***** DATA UNDER STUDY
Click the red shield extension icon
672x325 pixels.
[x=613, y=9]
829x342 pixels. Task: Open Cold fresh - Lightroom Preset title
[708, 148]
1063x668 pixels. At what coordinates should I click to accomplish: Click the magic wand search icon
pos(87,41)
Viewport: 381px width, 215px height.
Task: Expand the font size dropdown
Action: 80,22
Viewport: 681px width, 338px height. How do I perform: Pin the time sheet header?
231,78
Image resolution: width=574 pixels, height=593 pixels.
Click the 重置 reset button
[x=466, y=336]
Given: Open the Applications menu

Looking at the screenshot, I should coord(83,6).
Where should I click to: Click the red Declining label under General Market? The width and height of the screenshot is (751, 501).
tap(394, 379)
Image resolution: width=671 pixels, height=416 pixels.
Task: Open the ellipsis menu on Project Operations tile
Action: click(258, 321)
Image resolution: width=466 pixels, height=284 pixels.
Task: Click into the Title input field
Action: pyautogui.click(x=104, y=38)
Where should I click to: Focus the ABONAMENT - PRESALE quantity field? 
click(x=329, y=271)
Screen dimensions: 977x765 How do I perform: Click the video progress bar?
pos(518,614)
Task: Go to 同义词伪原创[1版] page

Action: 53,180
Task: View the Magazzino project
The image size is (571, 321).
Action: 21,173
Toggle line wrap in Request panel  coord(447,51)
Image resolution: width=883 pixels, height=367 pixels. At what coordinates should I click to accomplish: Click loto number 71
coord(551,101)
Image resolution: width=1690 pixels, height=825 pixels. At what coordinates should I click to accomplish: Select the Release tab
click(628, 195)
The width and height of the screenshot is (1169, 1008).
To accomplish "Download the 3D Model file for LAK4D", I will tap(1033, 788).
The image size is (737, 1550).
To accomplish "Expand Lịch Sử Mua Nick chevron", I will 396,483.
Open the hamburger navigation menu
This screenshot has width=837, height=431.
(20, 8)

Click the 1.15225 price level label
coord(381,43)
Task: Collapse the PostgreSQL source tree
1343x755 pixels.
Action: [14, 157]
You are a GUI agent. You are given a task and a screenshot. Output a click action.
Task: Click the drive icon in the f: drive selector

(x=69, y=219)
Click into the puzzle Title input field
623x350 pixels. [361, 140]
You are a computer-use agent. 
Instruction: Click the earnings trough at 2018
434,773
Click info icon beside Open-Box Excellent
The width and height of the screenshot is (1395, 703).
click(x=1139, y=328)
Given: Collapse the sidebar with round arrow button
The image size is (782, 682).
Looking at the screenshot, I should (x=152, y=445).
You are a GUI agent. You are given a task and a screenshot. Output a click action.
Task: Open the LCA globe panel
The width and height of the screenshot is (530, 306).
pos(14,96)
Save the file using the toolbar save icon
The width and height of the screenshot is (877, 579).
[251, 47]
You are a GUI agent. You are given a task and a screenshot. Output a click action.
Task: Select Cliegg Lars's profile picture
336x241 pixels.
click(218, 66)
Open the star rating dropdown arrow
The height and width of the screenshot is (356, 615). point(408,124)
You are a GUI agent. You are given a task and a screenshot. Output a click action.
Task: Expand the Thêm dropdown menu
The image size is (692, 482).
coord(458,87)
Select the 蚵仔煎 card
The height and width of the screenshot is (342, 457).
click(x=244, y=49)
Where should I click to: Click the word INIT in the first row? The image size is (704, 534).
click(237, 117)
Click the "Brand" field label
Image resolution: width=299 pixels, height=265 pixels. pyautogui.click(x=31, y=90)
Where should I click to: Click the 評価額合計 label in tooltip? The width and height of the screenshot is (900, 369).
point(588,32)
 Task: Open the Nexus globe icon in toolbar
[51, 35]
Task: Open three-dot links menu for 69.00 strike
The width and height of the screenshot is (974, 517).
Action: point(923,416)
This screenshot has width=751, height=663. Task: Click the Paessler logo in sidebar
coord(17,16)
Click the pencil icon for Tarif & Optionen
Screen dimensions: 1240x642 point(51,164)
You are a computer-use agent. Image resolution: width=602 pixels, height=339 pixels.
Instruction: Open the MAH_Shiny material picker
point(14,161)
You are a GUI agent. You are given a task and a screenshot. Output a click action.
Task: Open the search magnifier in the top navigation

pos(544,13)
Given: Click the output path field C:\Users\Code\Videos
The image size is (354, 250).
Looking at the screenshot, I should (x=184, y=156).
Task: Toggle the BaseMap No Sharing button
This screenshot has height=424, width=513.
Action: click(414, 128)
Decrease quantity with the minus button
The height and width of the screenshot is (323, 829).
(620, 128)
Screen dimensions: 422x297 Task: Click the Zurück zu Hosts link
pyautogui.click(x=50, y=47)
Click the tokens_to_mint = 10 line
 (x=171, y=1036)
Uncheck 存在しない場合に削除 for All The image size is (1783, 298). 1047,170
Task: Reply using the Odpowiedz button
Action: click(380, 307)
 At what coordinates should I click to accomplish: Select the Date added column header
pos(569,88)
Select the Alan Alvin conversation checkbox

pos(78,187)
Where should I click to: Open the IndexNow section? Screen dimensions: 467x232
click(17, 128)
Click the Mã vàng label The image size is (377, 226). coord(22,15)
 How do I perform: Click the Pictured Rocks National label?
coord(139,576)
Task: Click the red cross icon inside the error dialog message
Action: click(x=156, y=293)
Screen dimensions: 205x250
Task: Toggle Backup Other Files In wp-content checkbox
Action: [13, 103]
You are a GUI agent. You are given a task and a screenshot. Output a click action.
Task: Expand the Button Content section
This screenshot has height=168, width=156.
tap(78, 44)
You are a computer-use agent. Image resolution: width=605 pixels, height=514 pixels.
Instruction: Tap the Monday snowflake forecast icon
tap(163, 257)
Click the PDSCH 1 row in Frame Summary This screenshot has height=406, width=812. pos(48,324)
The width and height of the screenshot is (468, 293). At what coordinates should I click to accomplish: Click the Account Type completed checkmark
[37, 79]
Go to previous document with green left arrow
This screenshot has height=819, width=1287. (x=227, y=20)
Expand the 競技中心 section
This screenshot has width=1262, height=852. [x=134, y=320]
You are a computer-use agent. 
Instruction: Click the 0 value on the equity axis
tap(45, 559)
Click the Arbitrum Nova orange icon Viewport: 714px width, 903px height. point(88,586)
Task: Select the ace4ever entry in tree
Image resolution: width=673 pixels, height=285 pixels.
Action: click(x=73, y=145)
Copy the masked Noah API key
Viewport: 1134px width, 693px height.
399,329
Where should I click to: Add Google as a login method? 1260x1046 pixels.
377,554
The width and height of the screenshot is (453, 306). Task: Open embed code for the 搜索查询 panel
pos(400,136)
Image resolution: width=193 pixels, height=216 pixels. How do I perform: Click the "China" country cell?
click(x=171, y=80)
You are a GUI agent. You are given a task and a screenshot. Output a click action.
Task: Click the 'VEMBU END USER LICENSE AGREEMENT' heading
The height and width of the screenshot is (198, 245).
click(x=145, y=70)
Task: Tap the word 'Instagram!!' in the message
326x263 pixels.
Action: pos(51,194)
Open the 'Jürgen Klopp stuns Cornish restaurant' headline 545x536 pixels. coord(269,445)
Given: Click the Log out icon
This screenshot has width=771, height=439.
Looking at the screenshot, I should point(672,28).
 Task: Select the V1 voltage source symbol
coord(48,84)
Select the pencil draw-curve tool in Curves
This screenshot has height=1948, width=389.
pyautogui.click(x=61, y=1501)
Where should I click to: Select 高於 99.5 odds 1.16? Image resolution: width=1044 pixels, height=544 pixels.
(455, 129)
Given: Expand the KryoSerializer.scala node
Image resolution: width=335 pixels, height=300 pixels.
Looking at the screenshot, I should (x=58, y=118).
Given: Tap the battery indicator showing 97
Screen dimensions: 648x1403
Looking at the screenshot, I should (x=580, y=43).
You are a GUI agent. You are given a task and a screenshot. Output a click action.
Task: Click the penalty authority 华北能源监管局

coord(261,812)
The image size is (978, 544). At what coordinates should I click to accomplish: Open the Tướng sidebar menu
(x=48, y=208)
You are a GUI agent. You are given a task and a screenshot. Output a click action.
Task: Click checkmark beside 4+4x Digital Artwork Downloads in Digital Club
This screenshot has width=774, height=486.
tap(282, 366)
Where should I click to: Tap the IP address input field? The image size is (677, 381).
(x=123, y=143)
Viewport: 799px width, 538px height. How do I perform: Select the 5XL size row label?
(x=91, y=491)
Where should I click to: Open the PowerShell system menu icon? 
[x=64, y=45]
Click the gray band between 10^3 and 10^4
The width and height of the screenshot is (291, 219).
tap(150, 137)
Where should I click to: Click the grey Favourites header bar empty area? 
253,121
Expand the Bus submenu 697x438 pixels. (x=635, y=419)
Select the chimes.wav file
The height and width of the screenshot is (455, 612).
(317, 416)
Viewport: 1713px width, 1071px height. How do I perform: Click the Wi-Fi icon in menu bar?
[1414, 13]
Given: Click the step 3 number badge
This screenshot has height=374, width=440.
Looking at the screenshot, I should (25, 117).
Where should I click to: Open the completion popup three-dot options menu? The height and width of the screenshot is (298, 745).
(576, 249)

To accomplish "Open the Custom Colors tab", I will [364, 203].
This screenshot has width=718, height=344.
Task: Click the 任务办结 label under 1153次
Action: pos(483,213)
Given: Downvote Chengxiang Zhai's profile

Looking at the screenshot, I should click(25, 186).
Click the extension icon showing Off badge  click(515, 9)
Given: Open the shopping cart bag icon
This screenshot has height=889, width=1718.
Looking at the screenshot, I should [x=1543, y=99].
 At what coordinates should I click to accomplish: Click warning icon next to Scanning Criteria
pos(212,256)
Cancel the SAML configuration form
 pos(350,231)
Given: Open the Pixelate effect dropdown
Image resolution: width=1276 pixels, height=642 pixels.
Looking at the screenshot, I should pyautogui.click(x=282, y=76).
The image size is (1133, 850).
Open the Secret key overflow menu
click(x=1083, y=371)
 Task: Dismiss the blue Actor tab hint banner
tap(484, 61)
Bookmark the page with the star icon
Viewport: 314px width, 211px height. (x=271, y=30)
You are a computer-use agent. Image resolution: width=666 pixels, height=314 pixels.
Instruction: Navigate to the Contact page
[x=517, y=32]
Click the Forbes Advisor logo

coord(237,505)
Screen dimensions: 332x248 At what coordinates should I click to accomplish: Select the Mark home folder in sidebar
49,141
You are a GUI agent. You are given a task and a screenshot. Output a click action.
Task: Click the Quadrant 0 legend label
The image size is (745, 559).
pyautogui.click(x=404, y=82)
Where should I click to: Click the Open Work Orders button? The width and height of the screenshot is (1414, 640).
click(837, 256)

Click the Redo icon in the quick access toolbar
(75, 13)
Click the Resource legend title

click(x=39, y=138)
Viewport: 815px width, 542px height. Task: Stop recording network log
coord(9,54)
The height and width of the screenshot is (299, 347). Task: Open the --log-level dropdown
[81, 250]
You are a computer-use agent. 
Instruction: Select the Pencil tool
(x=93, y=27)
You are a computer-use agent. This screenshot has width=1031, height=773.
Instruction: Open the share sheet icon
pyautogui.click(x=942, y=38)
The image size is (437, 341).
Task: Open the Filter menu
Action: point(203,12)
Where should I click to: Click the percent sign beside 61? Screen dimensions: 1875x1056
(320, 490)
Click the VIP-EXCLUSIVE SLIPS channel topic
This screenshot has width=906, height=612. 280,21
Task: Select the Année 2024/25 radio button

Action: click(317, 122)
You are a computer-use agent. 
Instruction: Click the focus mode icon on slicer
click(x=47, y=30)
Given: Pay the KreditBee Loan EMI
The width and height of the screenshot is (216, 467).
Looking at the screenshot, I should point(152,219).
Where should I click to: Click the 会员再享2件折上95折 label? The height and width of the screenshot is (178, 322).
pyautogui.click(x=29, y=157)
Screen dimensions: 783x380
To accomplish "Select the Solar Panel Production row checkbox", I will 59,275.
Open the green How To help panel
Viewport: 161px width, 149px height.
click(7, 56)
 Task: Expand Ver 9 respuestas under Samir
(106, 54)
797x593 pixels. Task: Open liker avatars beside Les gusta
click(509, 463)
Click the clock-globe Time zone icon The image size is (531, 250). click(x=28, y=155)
**********
TASK REQUIREMENTS -
Every line containing the word "extension" must be copied from the material above.

EXERCISE RESULT -
Click the red shield extension icon
Click the extension icon showing Off badge  click(515, 9)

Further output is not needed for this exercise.